### TEKSTFRAGMENT

• • • • •

Marinower scherp voor Abicht & Co. die Palestina in Holocaustmuseum willen zien

Claude Marinower, ondervoorzitter van het nieuwe Holocaustmusuem in Mechelen reageert bijzonder scherp op de vraag van Ludo Abicht en anderen om Israël te vermelden naast andere landen die zich schuldig maken aan genocide.

hierLudo Abicht

Vorige week gaf filosoof Ludo Abicht een interview aan Radio 1 in het programma Nieuwe Feiten waarin hij pleitte om ook de Palestijnse ‘Nakba’ (Nvdr Al-Nakba een Arabisch woord : النكبة – ‘de catastrofe) “naast andere genociden en grove mensenrechtenschendingen” in het nieuwe Holocaustmuseum in Mechelen, een plaats te geven.

Beluister het interview hier: [audio:https://joodsactueel.be/wp-content/uploads-pjact001/2012/12/lanf.mp3.mp3]
De Nakba is de naam die de Palestijnen gaven aan het feit dat door de oorlog in 1948 meer dan een half miljoen Palestijnen op de vlucht sloegen. Vooreerst geven wij de feitelijkheden waarom de vraag van Abicht sowieso niet klopt.

1. Tijdens elke oorlog zijn er vluchtelingen, dat is een spijtig bijproduct van een gewapend conflict. Belangrijk is echter om weten wie die oorlog is begonnen en daar is, zelfs onder historici, geen debat over. De Arabische landen verklaarden de oorlog aan Israël, niet andersom.
2. Er waren eveneens Joodse vluchtelingen, tussen 1947 en 1968, meer dan 700.000 Joden die uit Arabische landen werden verdreven. Je hebt dus de zelfde beweging langs beide kanten
3. De Arabische vluchtelingen gingen voor een groot deel (niet allemaal) zelf lopen omdat ze bang waren voor het geweld. Ze gaven daarmee gehoor aan de oproep van hun eigen Arabische leiders maar ze werden niet door Israël ‘verdreven’.

• • • • •

### AANGELEVERDE GEGEVENS
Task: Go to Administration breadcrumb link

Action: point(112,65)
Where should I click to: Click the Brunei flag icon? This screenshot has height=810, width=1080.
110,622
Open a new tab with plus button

• • • • •

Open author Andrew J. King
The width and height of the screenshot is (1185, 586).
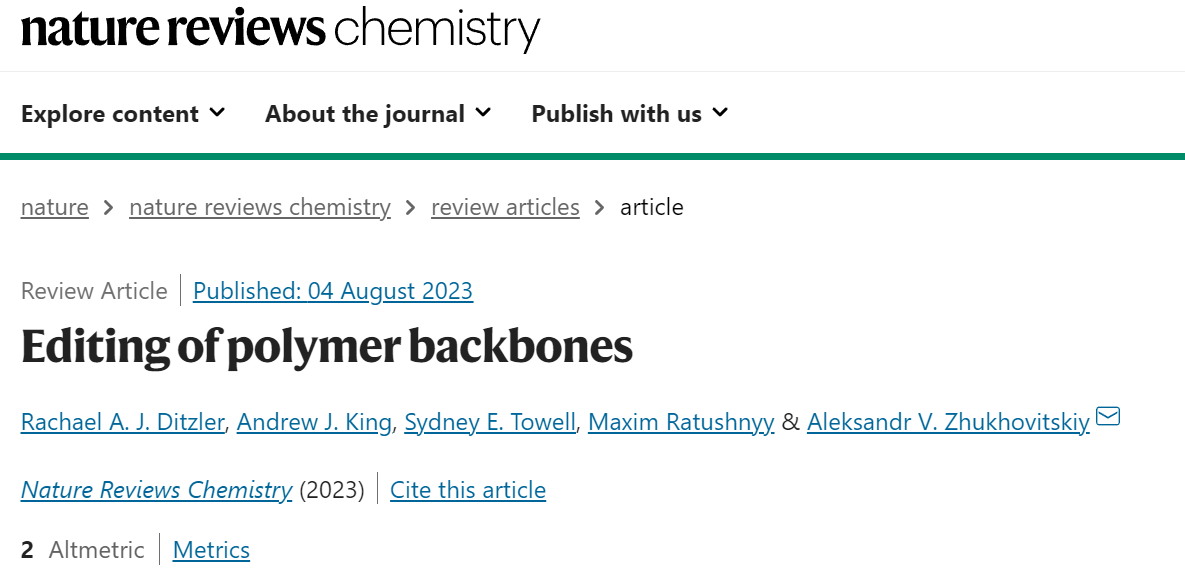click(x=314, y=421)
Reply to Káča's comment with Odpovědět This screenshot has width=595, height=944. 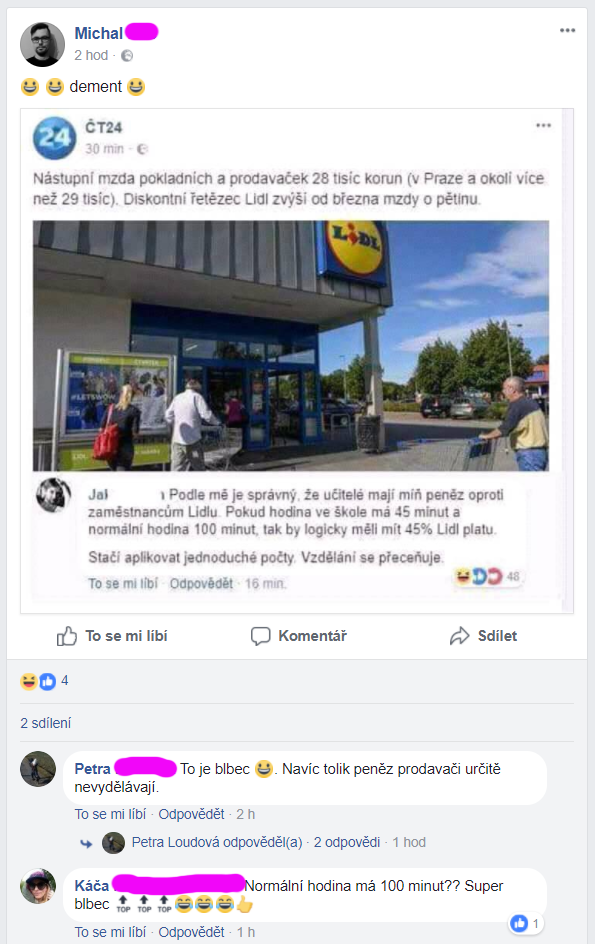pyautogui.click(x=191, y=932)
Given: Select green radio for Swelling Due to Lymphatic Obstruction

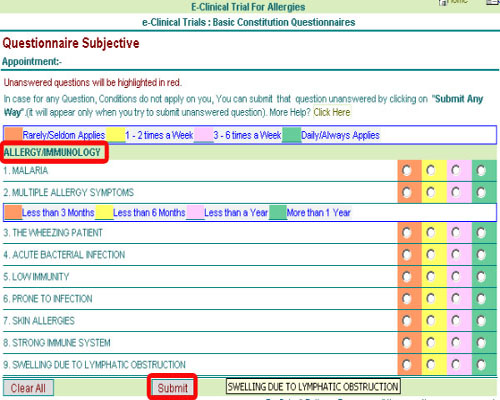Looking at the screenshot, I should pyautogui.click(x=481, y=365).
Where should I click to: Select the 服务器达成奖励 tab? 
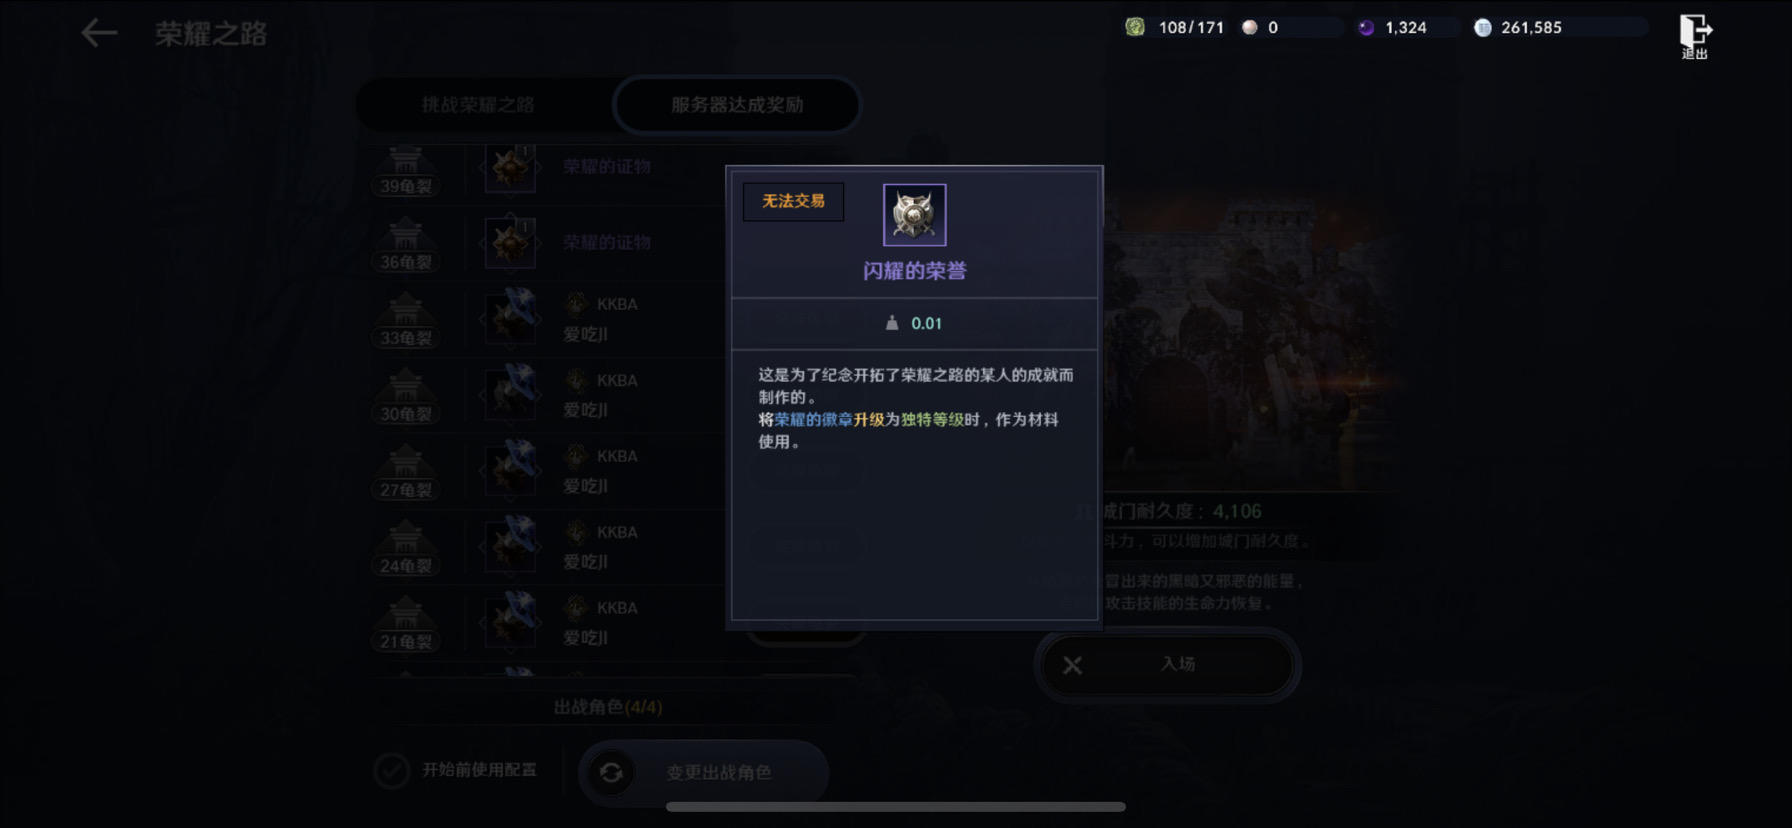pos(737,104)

• • • • •

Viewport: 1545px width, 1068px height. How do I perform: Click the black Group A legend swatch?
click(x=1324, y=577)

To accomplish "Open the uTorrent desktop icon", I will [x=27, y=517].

• • • • •

### OPDRACHT
Geef het vervolg van het artikel over Marinowers reactie op het voorstel van Ludo Abicht voor het Holocaustmuseum, te beginnen na de laatste zin. De rijen spelen hierbij geen enkele rol.

### ANTWOORDVAK
Advertentie

Claude Marinower, de nieuwe ondervoorzitter van het Holocaustmuseum geeft in de huidige editie van Joods Actueel een interview aan ons maandblad. Daarin haalt hij scherp uit tegen mensen zoals Abicht en stelt:

De correlatie die men zoekt met het Palestijns-Israëlisch conflict is van een zeer bedenkelijke aard en dat is ook één van de zaken die er toe leiden dat anti-israëlische gevoelens op een antisemitisch fundament worden opgetrokken of omgekeerd met alle gevolgen van dien. Het is duidelijk dat als men bereid is dergelijke vergelijkingen te trekken dat het einde niet meer veraf is.

Ik kan best aannemen dat je de Palestijnse zaak ter harte neemt, maar je zal toch bepaalde grenzen in acht moeten nemen. Er is voor zover mij bekend door niemand en zeker niet door de Israëlische regering, dewelke ook trouwens, ooit gestreefd naar een politiek die erop gebaseerd is de systematische uitroeiing van het Palestijnse volk te wensen, laat staan uit te voeren.

Het volledige interview met Claude Marinower kan u lezen in het magazine dat morgen verschijnt.

Israël even erg?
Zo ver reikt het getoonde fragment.